The day of the concert had arrived and I was super excited. I had some admin to attend to before then (namely buying my train ticket to Abisko) so took a walk to the train station. But as with almost everything in Kiruna, this simple task turned out to be truly bizarre.
Kiruna’s current train station is apparently temporary; it’s about 1.5km away from the old Central station and so is fairly isolated on the outskirts of town. I didn’t know any of this at the time, but it kind of explains my confusing and frustrating experience with the place.
…But the walk was pleasant enough.
Again, Kiruna’s not the prettiest town…I found the design of the Sami Culture Centre particularly uninspiring.

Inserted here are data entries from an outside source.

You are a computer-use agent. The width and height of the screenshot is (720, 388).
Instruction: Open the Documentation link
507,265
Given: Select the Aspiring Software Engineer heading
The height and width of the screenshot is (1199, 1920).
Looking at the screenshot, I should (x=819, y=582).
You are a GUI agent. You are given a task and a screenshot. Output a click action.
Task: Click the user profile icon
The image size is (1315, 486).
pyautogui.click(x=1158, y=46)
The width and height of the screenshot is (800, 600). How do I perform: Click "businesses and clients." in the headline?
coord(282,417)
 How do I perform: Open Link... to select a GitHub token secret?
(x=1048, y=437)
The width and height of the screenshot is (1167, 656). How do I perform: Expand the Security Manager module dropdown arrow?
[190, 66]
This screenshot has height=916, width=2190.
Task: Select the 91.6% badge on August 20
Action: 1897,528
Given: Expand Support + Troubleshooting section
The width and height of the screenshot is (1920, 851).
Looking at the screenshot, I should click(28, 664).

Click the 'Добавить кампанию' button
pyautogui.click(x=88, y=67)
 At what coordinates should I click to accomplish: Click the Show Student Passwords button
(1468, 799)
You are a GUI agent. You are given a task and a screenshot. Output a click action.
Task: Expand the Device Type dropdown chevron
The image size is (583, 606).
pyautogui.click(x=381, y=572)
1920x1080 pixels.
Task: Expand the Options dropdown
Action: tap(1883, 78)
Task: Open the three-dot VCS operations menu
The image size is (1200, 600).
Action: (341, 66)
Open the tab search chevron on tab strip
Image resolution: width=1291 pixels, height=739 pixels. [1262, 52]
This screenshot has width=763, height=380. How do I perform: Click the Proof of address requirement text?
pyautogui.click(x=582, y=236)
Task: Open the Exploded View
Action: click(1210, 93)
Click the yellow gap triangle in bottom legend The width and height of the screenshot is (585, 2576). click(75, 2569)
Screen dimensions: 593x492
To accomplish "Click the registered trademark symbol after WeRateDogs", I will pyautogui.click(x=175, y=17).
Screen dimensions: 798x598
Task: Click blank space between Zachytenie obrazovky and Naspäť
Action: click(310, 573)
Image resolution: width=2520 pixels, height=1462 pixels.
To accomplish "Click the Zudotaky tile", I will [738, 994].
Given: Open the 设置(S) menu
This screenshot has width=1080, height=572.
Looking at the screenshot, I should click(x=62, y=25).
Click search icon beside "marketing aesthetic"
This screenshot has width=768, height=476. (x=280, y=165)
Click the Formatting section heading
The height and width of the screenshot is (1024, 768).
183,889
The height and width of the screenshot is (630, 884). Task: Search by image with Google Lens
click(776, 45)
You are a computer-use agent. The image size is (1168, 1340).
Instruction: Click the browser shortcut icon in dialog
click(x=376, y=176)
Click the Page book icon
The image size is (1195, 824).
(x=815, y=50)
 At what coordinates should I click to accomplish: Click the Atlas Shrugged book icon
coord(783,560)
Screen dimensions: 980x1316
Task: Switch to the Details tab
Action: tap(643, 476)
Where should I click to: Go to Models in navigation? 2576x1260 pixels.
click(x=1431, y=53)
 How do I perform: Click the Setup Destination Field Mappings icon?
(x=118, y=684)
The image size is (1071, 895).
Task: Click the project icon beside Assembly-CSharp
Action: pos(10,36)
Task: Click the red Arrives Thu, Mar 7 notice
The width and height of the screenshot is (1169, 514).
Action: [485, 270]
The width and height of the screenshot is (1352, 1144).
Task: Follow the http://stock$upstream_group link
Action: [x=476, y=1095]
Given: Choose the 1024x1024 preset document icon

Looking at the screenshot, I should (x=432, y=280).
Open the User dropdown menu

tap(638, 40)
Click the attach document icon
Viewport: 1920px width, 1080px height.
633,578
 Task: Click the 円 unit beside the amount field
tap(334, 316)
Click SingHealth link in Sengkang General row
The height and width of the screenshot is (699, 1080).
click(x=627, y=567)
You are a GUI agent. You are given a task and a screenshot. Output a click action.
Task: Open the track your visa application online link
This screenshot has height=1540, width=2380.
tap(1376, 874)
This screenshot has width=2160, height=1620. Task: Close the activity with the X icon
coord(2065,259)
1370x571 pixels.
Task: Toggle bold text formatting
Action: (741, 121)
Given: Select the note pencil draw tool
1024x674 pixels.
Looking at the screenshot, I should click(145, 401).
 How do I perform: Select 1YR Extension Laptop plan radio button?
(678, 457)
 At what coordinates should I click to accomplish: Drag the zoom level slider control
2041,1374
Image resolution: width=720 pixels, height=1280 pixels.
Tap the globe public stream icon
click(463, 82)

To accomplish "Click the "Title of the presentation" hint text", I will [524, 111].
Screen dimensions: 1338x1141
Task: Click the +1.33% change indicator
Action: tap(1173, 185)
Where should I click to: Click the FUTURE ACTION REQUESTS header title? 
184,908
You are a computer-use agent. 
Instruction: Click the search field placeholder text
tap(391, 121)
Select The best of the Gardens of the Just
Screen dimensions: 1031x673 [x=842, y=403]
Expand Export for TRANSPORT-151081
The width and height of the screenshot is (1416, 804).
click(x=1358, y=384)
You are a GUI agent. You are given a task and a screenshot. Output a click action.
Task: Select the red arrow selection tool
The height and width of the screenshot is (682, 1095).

Trains carrying ore to Narvik came by frequently, but apart from that there was nothing and no-one around at the station. I’d expected to buy my ticket to Abisko there but the place was deserted.
Once inside the only other person turned out to be an Australian tourist. He tentatively asked me (in English) if I was a local and knew how the place worked. We chatted for a bit and he explained how he’d missed the train he’d intended to catch and the next one wasn’t for like 6 hours. He’d also expected to buy a ticket (also to Abisko) at the station and hadn’t found anyone around to ask for help. He also didn’t have internet access on his phone.
We walked around the place, but there was nothing resembling a ticket machine or any info on how you were supposed to acquire tickets. A noise made us jump more than it should have (the place was pretty spooky in its deserted state) and two elderly cleaning ladies appeared up the stairs. I assured the Australian I could speak some Swedish and would ask them for help. The one literally shrugged and said something along the lines of ‘I just work here’ by way of explanation/apology. The other said you had to use the internet, that was the only way to buy a ticket.
A car arrived and ferried them away and the Aussie and I were once more all alone.
We took a walk around outside towards the freight building opposite the road. Some men in overalls appeared and we repeated the questions. The one was sure you could buy tickets on the train. The other agreed with the old lady that it had to be done online/by phone. Both suggested we go to the tourist centre in town.
I explained all this to Aussie Guy and said I had to head into town and would try the tourist centre. He decided to take his chances and stay at the station. We wished each other well…I never saw him in Abisko and wonder sometimes if he ever managed to leave Kiruna.
Back in town I went straight to the tourist centre. There was lots of cool stuff on display, if I’d had more time I’d’ve liked to have checked more of it out. The town model was pretty interesting though, and showed the scale of the relocations and the mine.
At the information desk a friendly lady explained that you could only get tickets via the website and gave me the wifi password. I sat and struggled with this for a very stupid reason – the website refused to accept my credit card. I tried several times with mounting panic and each time it gave me an error right after I confirmed all my details.
I didn’t know this at the time, but later found out from my cousins (who had been living in Stockholm for a few months) that you need a Swedish card/bank account to buy stuff online in Sweden. I haven’t been able to confirm this but what the hell kind of system is that?! I was able to prebook all my flights, accommodation and other train tickets well in advance from home with no issues, and the whole thing made no sense to me. In fact the only reason I hadn’t booked my Abisko ticket from home was because I’d heard about a thing called the Arctic Circle Pass and was keen to get that rather….but it turns out you can only get that in person, in Stockholm…none of it made any sense.
Anyway, by this point I was frantically whatsapping my mom back home and explaining it all to her (hooray for matching timezones) and trying to walk her through the booking process remotely. She was having no luck either.
Meanwhile I overheard a conversation from the info desk – someone else was having the same trouble I was. I eavesdropped a bit and heard the info desk lady offer to buy the tickets with the company card in exchange for cash. With this ray of hope I frantically typed to my mom (who was now on the phone to the bank and raging that nothing was working) to wait, and that someone was going to help me.
I frantically interrupted the help desk lady and the Korean tourist and told them I had the same issue and begged for the same solution. I honestly don’t know what I would have done without that lady, she bought the tickets and printed them out and was so helpful.
Meanwhile the sun was setting; I ran back to the hostel and then headed back to the centrum to wait for the bus to the concert, grateful the train ticket saga was finally over.